Benefits of DeepCopy

This kind of one-line conversion, between models with unequal fields that include a mix of pointers and non-pointers, has never been possible before in Go.

But in addition to converting nested objects, DeepCopy can also be used as a lazy typecasting tool for all kinds of objects, even primitive types.

  x := uint64(5)
  y := ""
  err := deepcopy.DeepCopy(x, &y)
  print(y) // prints "5"

It can also be used to create true deep copies of nested objects.

type StructA struct {
	CreatedAt time.Time
}
type StructB struct {
	FieldOne string
	FieldTwo *StructA
}
myStruct := &StructB{
	FieldOne: "hi",
	FieldTwo: &StructA{
		CreatedAt: time.Now()
	}
}
myStructCopy := &StructB{}
err := deepcopy.DeepCopy(myStruct, myStructCopy)

Now, myStructCopy is a true, separate copy of myStruct.

Limitations of DeepCopy

One limitation for DeepCopy is that the second argument always needs to be a pointer, due to the Laws of Reflection regarding settability.
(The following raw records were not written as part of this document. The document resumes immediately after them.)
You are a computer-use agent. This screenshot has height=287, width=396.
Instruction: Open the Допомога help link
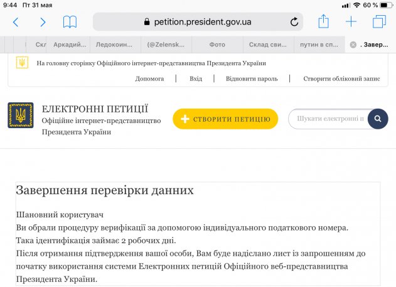(x=149, y=79)
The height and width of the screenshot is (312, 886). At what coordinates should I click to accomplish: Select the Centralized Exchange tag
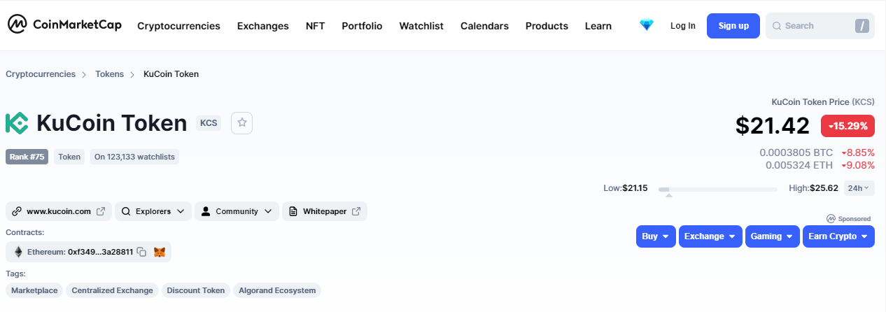coord(112,290)
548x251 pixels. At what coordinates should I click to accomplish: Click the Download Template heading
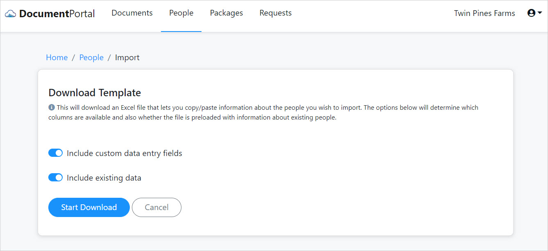pyautogui.click(x=95, y=93)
Can you spot the error below?

  x := "hi"
  y := ""
  err := deepcopy.DeepCopy(x, y)

To fix it, simply call the address of y.

  err := deepcopy.DeepCopy(x, &y)

Perfect!

Another limitation is that DeepCopy does not currently support mapping between two sets of enumerated fields.

Conclusion

DeepCopy supports our microservice architecture and improves scalability by allowing our team to make easy, 1-line conversions between different data models in Golang.